> **STATED EXERCISE**
Rewrite the rows below with "Command" in place of every "Instruction" and everything else unchanged. Leave the pictures out of your version.

____ RECORDS FOR THE TASK

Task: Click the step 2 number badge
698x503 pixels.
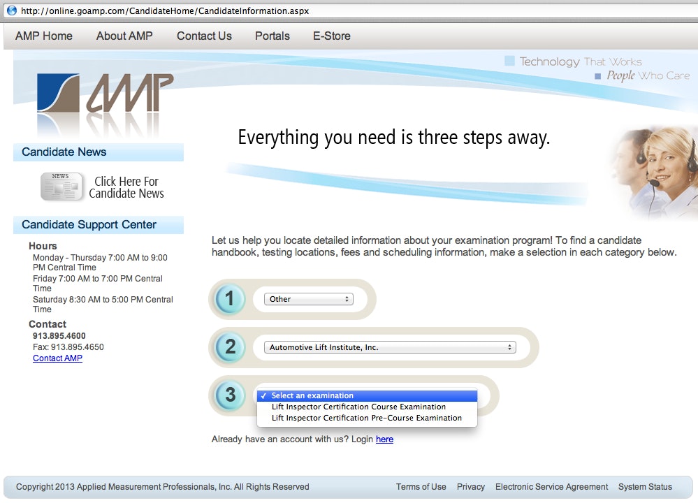Action: pos(230,347)
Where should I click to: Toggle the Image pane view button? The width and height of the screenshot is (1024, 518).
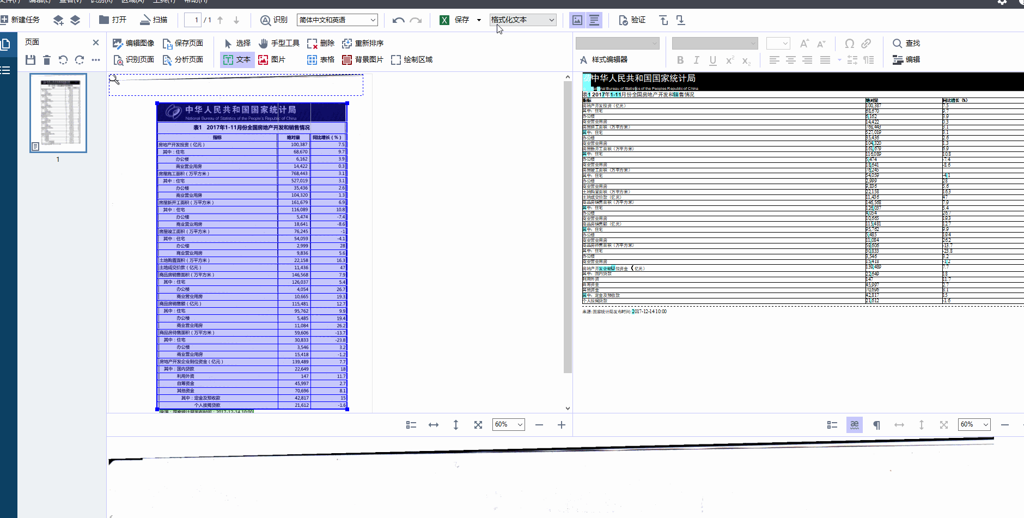[577, 20]
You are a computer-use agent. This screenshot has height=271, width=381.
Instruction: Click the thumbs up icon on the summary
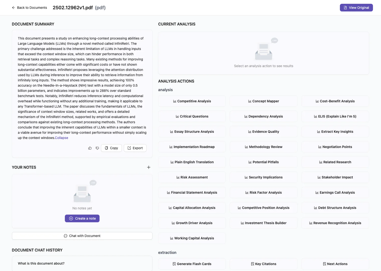90,148
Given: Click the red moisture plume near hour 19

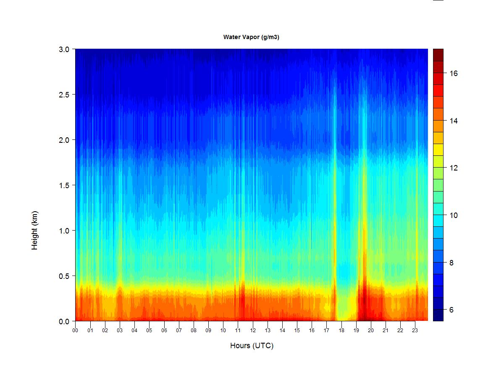Looking at the screenshot, I should coord(364,300).
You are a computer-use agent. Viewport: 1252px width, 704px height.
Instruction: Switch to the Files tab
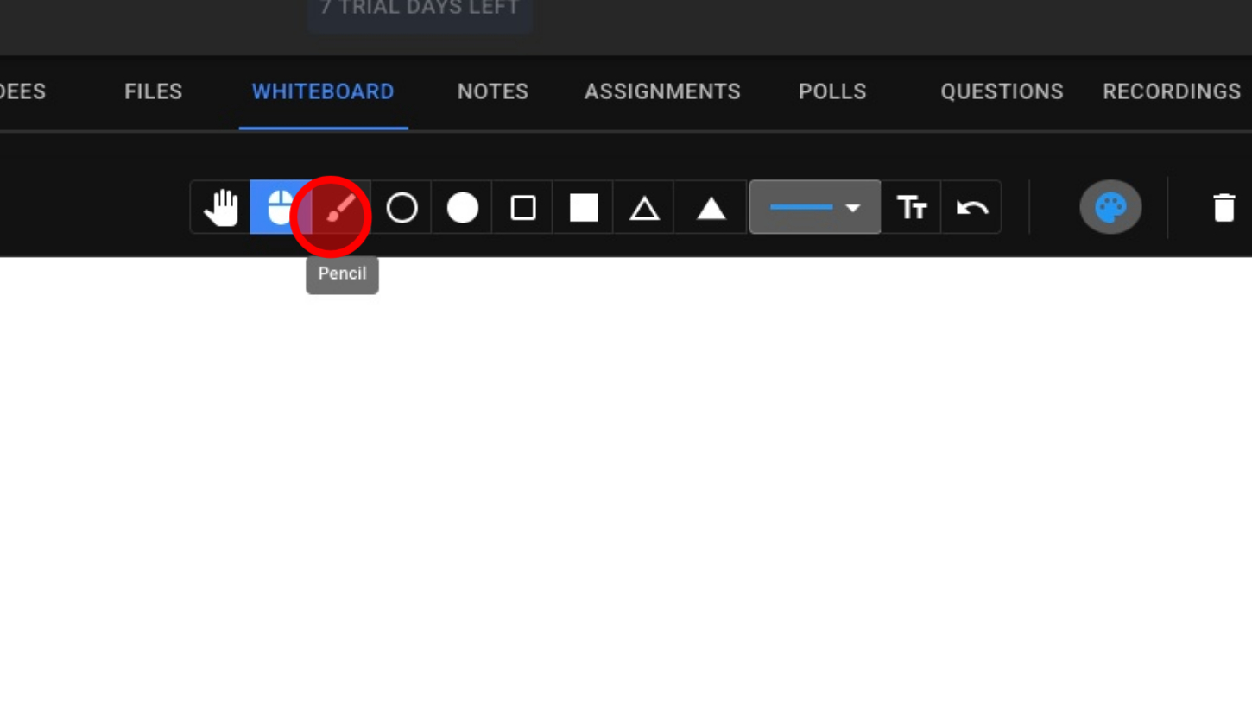(x=153, y=92)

________

> **OUTPUT**
Task: Click the step 2 number badge
698x503 pixels.
Action: pos(230,347)
Where should I click to: Toggle the Image pane view button? The width and height of the screenshot is (1024, 518).
[577, 20]
You are a computer-use agent. This screenshot has height=271, width=381.
Command: Click the thumbs up icon on the summary
90,148
Given: Click the red moisture plume near hour 19

Looking at the screenshot, I should coord(364,300).
You are a computer-use agent. Viewport: 1252px width, 704px height.
Command: Switch to the Files tab
(x=153, y=92)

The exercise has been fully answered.